AW: We bought very solid boxes at "Maison Bouille", which later became "Etienne." We bought dials at the "Brothers Lender of Le Locle", the needles at La Chaux-de-Fonds at "Universo" and finally the Caliber Automatic Chronographs came from the "Maison Dubois Dépraz” who supplied Patek Philippe. We also worked a lot with the Valjoux 72 B movements, which were used in the Rolex Daytona at the time. At first We were doing the assembly ourselves in our workshop in Zurich. We immediately had great success with the American military before, during and even after the Vietnam War. We sold our watches in US battalion shops all over the world.

AW: We produced between 8,000 and 10,000 pieces a year. We also sold OW watches to the French forces, including Air Force pilots.

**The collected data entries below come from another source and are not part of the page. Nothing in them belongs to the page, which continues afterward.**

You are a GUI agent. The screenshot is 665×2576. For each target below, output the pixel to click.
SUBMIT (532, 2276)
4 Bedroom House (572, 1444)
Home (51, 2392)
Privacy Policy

AW: After the Vietnam War, we saw a significant drop in demand. We adapted and launched other models and bought inventory and tooling of the Breitling brand for the Navitimer pilot watch, the flagship model of the brand. Note from the author: When Breitling was liquidated in 1978, Ollech & Wajs, Sinn and Patek Philippe acquired the tools and stocks.

AW: We were the first to release a diving watch, tested at a depth of 1000 meters with a graduated rotating bezel, which allowed to calculate the decompression time of the divers. Which for the time was a technological performance.

AW: Indeed, American soldiers and even entire regiments ordered hundreds of OW Chronographs very regularly. They have shown their gratitude in many letters over the years. Yes, NASA officials, including Mr. Von Braun actually wore an OW watch.

AW: I was convinced that there was still a market for quality mechanical watches, so I gradually introduced a new range of watches, including the flagship OW Mirage models, which benefit from the Valjoux 7750 and 7733 caliber. My view declining, I finally made the decision to put my business on sale in 2016.